Hope In Adversity

David was born without an immune system. He lived in a kind of a plastic bubble in order to prevent exposure to common germs and viruses that would kill him immediately. He lived without ever experiencing human contact. When he was twelve he underwent a bone marrow transplant to correct this deficiency. When asked what he’d like to do when released from his protective bubble, he replied, “I want to walk barefoot on grass, and touch my mother’s hand.”

We take so many things for granted. We are surrounded with beauty and yet many times we fail to see it. Instead of being grateful, we complain.

Glenn Mangurian had every reason to complain. A respected business leader with a 35-year track record in management consulting, he suffered an injury to his spinal cord that left him paralyzed from the waist down.

Immobilized in bed for many years he learnt five basic principles. They can shape a whole life. These values are so obvious that we fail to see them! One, you can’t know what will happen tomorrow, and it is better that way. Two, you can’t control what happens, just how you respond. Three, loss amplifies the value of what remains. Four, it’s easier to create new dreams than to cling to broken ones. Five, your happiness is more important than righting injustices.

Adversity can turn out to be a space where we acquire wisdom. I came across a Catechism written by Saint John Mary Vianney or as he is better known, the Cure d’Ars. This saint, who was almost refused admittance to the seminary because of his lack of intelligence, carried within him a wisdom in things of God that surpassed many theologians.

When he speaks of adversities, he is so full of common sense. “Whether we will or not, we must suffer. There are some who suffer like the good thief and others like the bad thief. They both suffered equally. But one knew how to make his sufferings meritorious, he accepted them in the spirit of reparation, and turning towards Jesus crucified, he received from His mouth these beautiful words: “Today you shall be with Me in Paradise.” The other, on the contrary, cried out, uttered imprecations and blasphemies, and expired in the most frightful despair.”

There is always the choice to succumb or overcome to circumstances.

The saint exemplifies his message with a powerful true-life illustration. “In a neighboring parish, there was a little boy in bed, covered with sores, very ill, and very miserable. I said to him, “My poor little child, you are suffering very much!” He answered me, “No, sir, today I do not feel the pain I had yesterday, and tomorrow I shall not suffer from the pain I have now.” “You would like to get well?” “Not really. I was badly behaved before I was ill, and I might be so again. I am very well as I am. ”

“We do not understand this, because we are too earthly,” he concludes.

Pope Benedict XVI starts his Encyclical, In Hope We Were Saved, with the stirring story of an African woman. This is his way of highlighting his message that the encounter with God does make a difference because it generates hope. The Gospel is not only “informative” but “performative”, “that means: the Gospel is not merely a communication of things that can be known; it is one that makes things happen and is life-changing.”

Josephine Bakhita was born around 1869 in Darfur, Sudan.
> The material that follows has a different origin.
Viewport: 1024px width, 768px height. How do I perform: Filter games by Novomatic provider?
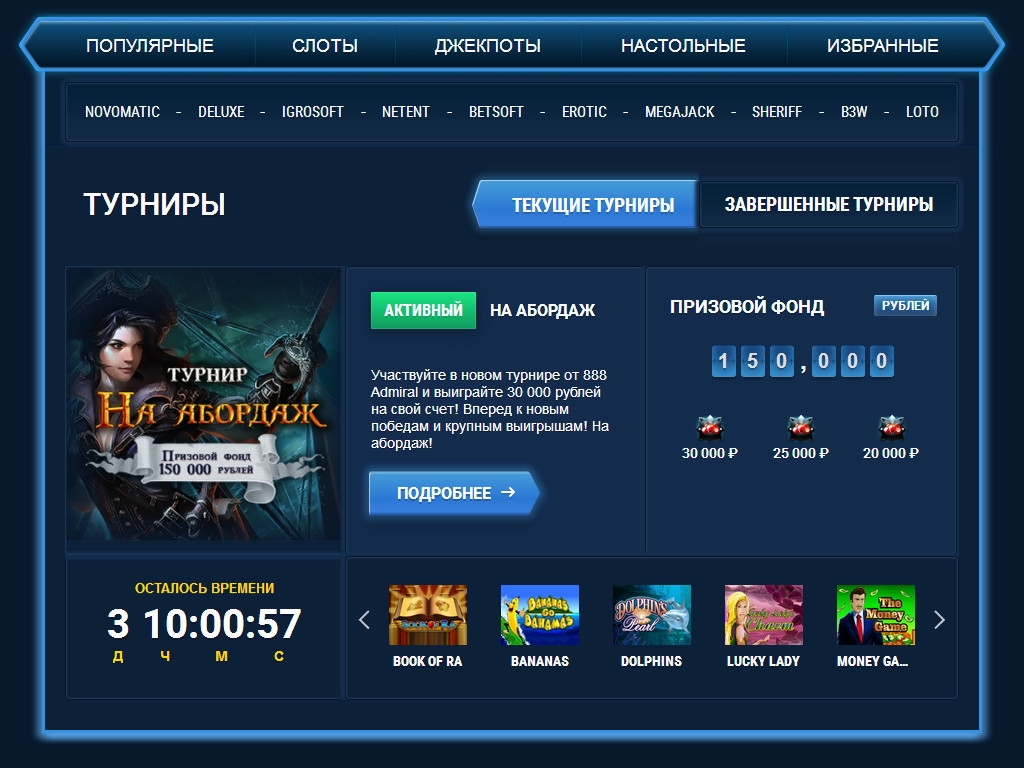pos(122,112)
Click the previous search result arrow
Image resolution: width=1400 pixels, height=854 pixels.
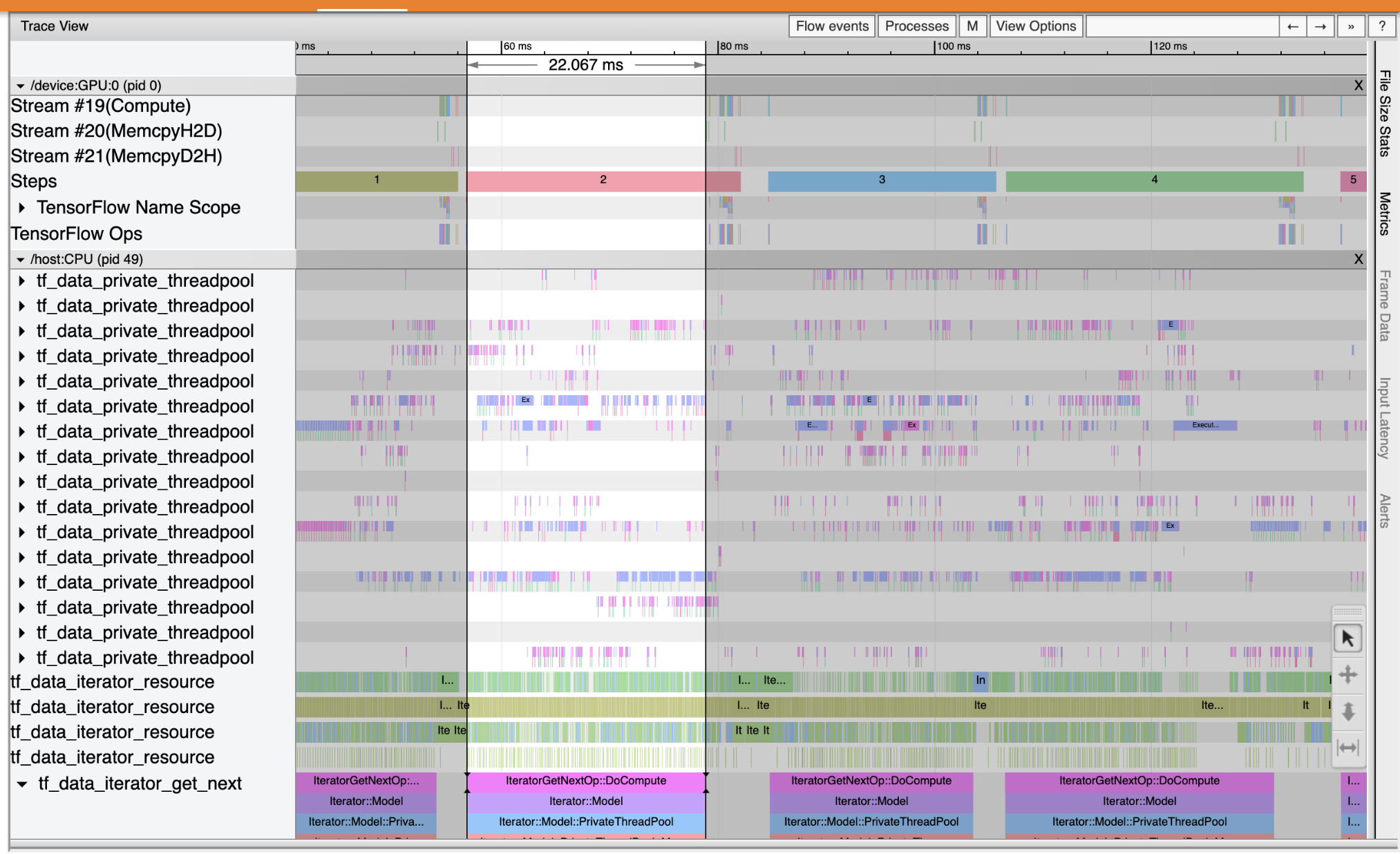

At the age of nine, she was kidnapped by slave-traders, beaten till she bled, and sold five times in the slave-markets of Sudan. At one stage, she was flogged every day – as a result of this, she bore 144 scars in her body!

When she was fourteen, she was bought by a merchant for an Italian consul Callisto Legnani and they transferred themselves to Italy. Now she came to know a totally different kind of ‘paron’, ‘master’ as he is known in Venetian dialect.

She discovered that this ‘paron’, the living God of Jesus Christ, is good, goodness in person. She was amazed to know that this Lord even knew her, that he had created her-that he actually loved her! He himself was flogged! What is more, this master was waiting for her ‘at the Father’s right hand’.

“I am definitively loved and whatever happens to me – I am awaited by this Love. And so my life is good.” Hope is beautiful.